■ **Aim**
Copy the listing below from its first line up to and including the line containing "Looking at the screenshot, I should [783, 466].", and nothing past that line.

■ **Data for this task**
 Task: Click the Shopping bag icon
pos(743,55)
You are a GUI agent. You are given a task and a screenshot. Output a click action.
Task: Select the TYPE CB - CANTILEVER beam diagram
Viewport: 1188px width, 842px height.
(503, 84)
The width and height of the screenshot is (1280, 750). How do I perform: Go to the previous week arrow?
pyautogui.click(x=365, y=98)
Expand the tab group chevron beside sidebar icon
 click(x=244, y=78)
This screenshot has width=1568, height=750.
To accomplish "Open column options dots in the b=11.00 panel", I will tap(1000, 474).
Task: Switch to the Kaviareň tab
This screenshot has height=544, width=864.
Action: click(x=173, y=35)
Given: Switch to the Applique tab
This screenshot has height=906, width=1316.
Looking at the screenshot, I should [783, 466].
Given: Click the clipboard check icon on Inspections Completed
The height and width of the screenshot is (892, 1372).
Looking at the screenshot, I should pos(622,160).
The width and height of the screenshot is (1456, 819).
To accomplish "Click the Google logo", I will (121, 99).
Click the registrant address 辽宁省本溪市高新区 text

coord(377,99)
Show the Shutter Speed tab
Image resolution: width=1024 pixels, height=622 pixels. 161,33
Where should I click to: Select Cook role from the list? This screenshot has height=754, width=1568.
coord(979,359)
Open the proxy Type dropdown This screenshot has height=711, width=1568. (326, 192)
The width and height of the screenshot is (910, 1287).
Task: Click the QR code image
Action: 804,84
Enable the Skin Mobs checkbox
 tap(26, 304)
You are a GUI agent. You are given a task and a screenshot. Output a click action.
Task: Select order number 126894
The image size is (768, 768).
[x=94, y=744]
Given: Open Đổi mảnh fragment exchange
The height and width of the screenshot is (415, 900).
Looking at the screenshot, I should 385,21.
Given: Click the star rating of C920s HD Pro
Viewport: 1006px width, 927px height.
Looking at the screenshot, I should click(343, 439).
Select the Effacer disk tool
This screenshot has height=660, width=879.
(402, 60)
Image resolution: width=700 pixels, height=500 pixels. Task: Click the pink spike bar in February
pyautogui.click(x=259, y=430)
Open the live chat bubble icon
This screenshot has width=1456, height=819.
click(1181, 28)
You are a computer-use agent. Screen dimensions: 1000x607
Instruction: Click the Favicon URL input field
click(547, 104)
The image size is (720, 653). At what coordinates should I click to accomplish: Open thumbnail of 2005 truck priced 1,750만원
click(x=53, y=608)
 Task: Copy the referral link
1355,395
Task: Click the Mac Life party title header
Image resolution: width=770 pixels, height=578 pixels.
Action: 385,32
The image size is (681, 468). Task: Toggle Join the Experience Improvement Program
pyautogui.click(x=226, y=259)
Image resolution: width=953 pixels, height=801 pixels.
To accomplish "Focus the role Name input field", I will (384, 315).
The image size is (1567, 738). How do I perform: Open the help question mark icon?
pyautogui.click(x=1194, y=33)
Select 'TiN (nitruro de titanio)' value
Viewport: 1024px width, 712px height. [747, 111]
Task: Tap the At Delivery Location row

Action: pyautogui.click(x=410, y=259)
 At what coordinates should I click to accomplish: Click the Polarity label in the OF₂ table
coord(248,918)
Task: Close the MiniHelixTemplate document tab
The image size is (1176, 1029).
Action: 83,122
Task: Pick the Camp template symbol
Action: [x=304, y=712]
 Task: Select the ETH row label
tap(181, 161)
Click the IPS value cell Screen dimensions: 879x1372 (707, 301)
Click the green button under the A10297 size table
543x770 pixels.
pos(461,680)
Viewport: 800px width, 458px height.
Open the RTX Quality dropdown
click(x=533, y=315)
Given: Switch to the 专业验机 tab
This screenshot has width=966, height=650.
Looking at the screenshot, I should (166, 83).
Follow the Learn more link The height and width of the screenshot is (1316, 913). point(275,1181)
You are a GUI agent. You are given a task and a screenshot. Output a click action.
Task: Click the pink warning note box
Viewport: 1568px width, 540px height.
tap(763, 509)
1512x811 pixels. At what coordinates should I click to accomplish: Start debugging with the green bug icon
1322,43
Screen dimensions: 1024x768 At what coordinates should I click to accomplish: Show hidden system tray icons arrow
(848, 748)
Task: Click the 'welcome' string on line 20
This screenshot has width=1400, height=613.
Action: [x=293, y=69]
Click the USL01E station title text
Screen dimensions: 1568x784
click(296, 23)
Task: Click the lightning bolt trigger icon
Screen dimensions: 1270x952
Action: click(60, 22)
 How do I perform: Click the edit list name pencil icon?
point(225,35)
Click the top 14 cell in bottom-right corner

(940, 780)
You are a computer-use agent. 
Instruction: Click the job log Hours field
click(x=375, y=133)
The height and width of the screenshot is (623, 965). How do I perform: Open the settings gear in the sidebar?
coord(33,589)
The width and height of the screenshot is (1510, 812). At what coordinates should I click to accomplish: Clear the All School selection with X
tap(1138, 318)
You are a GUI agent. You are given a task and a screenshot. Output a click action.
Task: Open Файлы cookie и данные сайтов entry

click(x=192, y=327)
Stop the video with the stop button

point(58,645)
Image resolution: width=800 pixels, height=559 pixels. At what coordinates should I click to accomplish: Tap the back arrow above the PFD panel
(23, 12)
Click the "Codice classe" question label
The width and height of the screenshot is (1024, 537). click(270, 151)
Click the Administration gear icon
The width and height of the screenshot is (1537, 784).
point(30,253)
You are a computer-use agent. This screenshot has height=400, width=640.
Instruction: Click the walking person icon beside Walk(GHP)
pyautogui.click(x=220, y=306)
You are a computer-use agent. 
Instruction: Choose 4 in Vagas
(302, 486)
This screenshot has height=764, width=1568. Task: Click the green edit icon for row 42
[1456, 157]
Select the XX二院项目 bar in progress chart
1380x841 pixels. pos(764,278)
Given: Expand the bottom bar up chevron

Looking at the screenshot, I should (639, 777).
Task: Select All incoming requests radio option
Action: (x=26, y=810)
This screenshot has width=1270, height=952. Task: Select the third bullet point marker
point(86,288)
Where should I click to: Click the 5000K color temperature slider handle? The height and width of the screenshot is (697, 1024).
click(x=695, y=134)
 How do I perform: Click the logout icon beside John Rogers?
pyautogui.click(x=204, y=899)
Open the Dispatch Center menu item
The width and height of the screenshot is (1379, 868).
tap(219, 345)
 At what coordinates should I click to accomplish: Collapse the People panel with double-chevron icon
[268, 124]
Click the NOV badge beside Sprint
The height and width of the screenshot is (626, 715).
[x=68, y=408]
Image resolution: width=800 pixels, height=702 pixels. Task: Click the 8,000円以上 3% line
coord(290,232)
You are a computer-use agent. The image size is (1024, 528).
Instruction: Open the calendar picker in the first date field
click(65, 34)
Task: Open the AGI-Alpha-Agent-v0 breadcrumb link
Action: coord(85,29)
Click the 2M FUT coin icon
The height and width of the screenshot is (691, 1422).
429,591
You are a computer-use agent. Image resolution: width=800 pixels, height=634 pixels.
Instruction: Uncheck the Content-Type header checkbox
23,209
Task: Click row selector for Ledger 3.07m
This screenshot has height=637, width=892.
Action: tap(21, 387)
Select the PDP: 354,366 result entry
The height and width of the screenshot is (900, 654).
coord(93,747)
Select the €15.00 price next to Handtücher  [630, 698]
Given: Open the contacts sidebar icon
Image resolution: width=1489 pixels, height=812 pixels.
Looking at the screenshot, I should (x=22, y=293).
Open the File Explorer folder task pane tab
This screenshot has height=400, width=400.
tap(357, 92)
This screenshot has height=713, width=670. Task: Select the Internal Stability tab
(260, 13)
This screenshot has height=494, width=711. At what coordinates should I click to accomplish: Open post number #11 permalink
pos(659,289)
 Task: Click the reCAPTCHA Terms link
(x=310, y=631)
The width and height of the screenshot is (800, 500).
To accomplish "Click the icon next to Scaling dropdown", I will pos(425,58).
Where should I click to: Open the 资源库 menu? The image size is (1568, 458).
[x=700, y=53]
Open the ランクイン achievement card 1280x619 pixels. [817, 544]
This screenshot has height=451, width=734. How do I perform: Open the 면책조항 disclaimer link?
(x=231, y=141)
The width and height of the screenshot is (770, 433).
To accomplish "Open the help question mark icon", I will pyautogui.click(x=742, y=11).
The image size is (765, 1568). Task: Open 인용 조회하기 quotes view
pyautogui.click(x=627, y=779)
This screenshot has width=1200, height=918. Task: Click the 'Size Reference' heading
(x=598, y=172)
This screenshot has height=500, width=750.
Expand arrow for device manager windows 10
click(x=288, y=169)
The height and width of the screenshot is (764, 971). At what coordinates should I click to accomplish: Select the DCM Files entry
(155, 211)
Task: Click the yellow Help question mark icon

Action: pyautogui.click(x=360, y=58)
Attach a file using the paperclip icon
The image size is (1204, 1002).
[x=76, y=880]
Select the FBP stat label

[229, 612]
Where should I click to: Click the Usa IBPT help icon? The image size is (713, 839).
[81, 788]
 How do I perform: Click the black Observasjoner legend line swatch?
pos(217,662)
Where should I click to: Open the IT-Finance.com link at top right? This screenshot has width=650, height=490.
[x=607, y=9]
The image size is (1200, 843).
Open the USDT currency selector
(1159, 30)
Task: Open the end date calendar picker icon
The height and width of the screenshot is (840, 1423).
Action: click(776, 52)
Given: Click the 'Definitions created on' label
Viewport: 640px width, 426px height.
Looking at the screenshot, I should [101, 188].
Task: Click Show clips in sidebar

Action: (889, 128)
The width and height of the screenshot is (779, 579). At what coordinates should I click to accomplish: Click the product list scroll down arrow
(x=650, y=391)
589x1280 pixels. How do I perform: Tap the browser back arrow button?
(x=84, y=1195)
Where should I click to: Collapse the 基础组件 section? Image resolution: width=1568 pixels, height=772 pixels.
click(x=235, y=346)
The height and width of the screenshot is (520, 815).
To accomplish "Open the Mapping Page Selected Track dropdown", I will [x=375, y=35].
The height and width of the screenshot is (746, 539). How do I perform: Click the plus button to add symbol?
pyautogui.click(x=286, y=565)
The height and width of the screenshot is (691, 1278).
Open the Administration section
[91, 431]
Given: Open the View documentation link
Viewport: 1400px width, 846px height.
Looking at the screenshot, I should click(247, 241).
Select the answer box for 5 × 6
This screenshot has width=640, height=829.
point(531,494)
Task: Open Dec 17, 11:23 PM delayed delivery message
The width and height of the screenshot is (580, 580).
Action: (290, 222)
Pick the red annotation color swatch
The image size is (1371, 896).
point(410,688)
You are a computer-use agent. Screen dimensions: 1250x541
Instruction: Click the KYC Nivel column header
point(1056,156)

■ **Solution to the problem**
 Task: Click the Shopping bag icon
pos(743,55)
You are a GUI agent. You are given a task and a screenshot. Output a click action.
Task: Select the TYPE CB - CANTILEVER beam diagram
Viewport: 1188px width, 842px height.
(503, 84)
The width and height of the screenshot is (1280, 750). How do I perform: Go to the previous week arrow?
pyautogui.click(x=365, y=98)
Expand the tab group chevron beside sidebar icon
 click(x=244, y=78)
This screenshot has width=1568, height=750.
To accomplish "Open column options dots in the b=11.00 panel", I will tap(1000, 474).
Task: Switch to the Kaviareň tab
This screenshot has height=544, width=864.
Action: click(x=173, y=35)
Given: Switch to the Applique tab
This screenshot has height=906, width=1316.
Looking at the screenshot, I should [783, 466].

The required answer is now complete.